> **Exercise objective**
All lines of the following material must be written out exactly as they appear.

> **Data section**
== Segment start ==
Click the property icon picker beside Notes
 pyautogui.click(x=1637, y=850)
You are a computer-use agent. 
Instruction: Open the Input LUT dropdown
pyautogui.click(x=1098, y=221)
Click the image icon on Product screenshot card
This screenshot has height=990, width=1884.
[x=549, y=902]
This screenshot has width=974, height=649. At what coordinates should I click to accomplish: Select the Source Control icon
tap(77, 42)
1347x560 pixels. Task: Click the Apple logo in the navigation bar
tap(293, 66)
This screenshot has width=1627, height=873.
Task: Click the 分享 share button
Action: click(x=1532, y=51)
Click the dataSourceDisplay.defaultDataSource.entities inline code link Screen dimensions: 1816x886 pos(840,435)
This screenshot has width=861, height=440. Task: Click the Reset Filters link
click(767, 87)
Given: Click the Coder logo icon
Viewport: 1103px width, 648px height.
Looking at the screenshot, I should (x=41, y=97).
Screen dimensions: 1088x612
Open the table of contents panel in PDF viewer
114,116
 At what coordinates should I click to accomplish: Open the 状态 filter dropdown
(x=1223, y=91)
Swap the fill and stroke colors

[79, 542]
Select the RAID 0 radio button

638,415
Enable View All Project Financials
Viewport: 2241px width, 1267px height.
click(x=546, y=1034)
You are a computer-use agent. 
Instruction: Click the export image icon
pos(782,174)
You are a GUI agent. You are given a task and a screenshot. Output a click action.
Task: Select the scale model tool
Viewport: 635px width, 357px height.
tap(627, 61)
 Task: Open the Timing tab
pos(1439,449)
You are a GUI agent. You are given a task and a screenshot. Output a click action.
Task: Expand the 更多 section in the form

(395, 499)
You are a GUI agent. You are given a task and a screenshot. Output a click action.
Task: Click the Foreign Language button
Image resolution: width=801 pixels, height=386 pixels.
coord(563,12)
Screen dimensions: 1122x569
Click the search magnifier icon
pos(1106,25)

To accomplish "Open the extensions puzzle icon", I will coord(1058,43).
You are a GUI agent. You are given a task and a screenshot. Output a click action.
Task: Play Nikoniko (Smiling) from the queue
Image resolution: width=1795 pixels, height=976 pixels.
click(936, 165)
== Segment end ==
> **Exercise answer**
Click the property icon picker beside Notes
 pyautogui.click(x=1637, y=850)
You are a computer-use agent. 
Instruction: Open the Input LUT dropdown
pyautogui.click(x=1098, y=221)
Click the image icon on Product screenshot card
This screenshot has height=990, width=1884.
[x=549, y=902]
This screenshot has width=974, height=649. At what coordinates should I click to accomplish: Select the Source Control icon
tap(77, 42)
1347x560 pixels. Task: Click the Apple logo in the navigation bar
tap(293, 66)
This screenshot has width=1627, height=873.
Task: Click the 分享 share button
Action: click(x=1532, y=51)
Click the dataSourceDisplay.defaultDataSource.entities inline code link Screen dimensions: 1816x886 pos(840,435)
This screenshot has width=861, height=440. Task: Click the Reset Filters link
click(767, 87)
Given: Click the Coder logo icon
Viewport: 1103px width, 648px height.
Looking at the screenshot, I should (x=41, y=97).
Screen dimensions: 1088x612
Open the table of contents panel in PDF viewer
114,116
 At what coordinates should I click to accomplish: Open the 状态 filter dropdown
(x=1223, y=91)
Swap the fill and stroke colors

[79, 542]
Select the RAID 0 radio button

638,415
Enable View All Project Financials
Viewport: 2241px width, 1267px height.
click(x=546, y=1034)
You are a computer-use agent. 
Instruction: Click the export image icon
pos(782,174)
You are a GUI agent. You are given a task and a screenshot. Output a click action.
Task: Select the scale model tool
Viewport: 635px width, 357px height.
tap(627, 61)
 Task: Open the Timing tab
pos(1439,449)
You are a GUI agent. You are given a task and a screenshot. Output a click action.
Task: Expand the 更多 section in the form

(395, 499)
You are a GUI agent. You are given a task and a screenshot. Output a click action.
Task: Click the Foreign Language button
Image resolution: width=801 pixels, height=386 pixels.
coord(563,12)
Screen dimensions: 1122x569
Click the search magnifier icon
pos(1106,25)

To accomplish "Open the extensions puzzle icon", I will coord(1058,43).
You are a GUI agent. You are given a task and a screenshot. Output a click action.
Task: Play Nikoniko (Smiling) from the queue
Image resolution: width=1795 pixels, height=976 pixels.
click(936, 165)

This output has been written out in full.